The Ottawa SkyHawks have been kicked out of the National Basketball League of Canada (NBLC) by the league’s board of governors for failing to follow the league’s standards and deadlines.
A news release issued on Thursday indicated the SkyHawks franchise would not play in the 2014-15 season, while the league’s remaining eight teams were good to go.
The SkyHawks have played only one season in the NBLC, which is also entering just its fourth season. The team finished in sixth place out of nine teams and failed to make the playoffs.
The league’s board of governors voted unanimously, 8-0, to remove the SkyHawks’ owners, Bytown Sports & Entertainment, Inc., from the league, according to the news release.
The owners failed to "adhere to league standards as set out in the operating agreement, and deadlines set forth to prepare for the season."
'They had to pay back a certain amount of money by a certain amount of time. They were unable to do that'- NBLC Commissioner Paul Riley
The league’s release did say it is "100 per cent committed" to bringing a professional basketball team to Ottawa as early as the following season in 2015-16.
The rights to the six remaining players on the SkyHawks roster will be drafted to new clubs, according to the league.
SkyHawks needed loan to finish 1st season
Shortly after the league released the news, Bytown Sports & Entertainment said they would wait until Tuesday, Aug. 5 to issue a response.
The SkyHawks will be issuing a press release on Tuesday August 5 in response to NBL Canada’s press release issued today.— Ottawa SkyHawks (@OttawaSkyHawks) July 31, 2014
"They ran into some difficulty last year financially and the league had to bail them out to afford for them to finish the season," said league commissioner Paul Riley.

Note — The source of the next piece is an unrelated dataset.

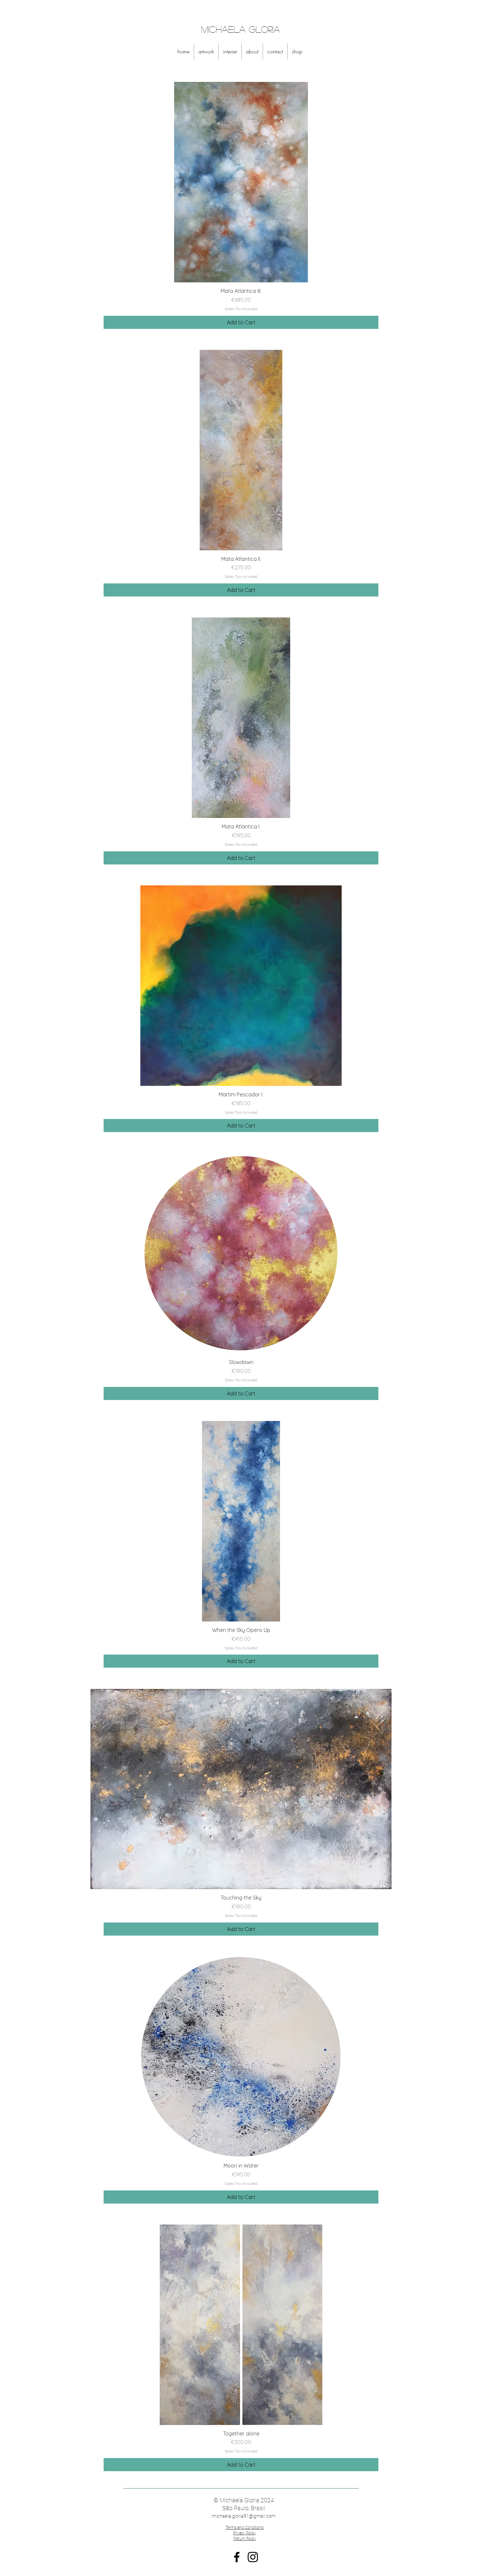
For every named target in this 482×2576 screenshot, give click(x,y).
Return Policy (244, 2538)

"They had to pay back a certain amount of money by a certain amount of time. They were unable to do that."
The team began their first season playing at the Canadian Tire Centre, which can seat more than 19,000 fans. But the SkyHawks struggled to sell tickets.

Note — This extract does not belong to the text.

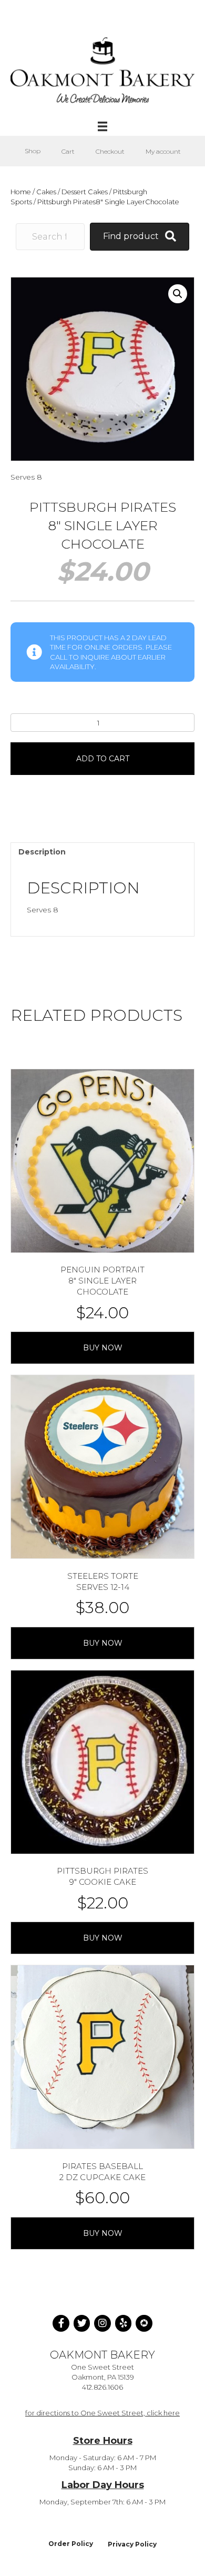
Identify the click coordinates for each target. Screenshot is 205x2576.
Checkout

They ended up moving games between that arena and smaller gyms in Ottawa and Gatineau.
Paula Deek, one of the team's minority owners, said when the team needed a loan just after mid-season, she knew they would have trouble paying the league back. She said ticket sales were low and it was difficult to get sponsorship in the middle of the season.
Early adversity a sign of things to come
The team also faced some adversity when it revealed its original name — Tomahawks. That was soon replaced with SkyHawks after widespread criticism, including some harsh words from Ottawa's mayor.
The team also fired its head coach after just seven games.
Riley would not reveal the exact amount of money owed, but did say it was less than $1 million. Bytown has not paid back any of the loan.
"If they couldn’t [pay back the loan], then clearly they couldn’t fund the team going forward. They also don’t have a venue arrangement in place, investors they said they were going to be bringing on, that hasn’t happened either. They just haven’t been able to do the things they were obligated to do," Riley said.
Riley said the league schedule would be released in the coming days and the league could not wait on a last-minute arrangement. Riley also said he could not risk any more financial struggles from the ownership group.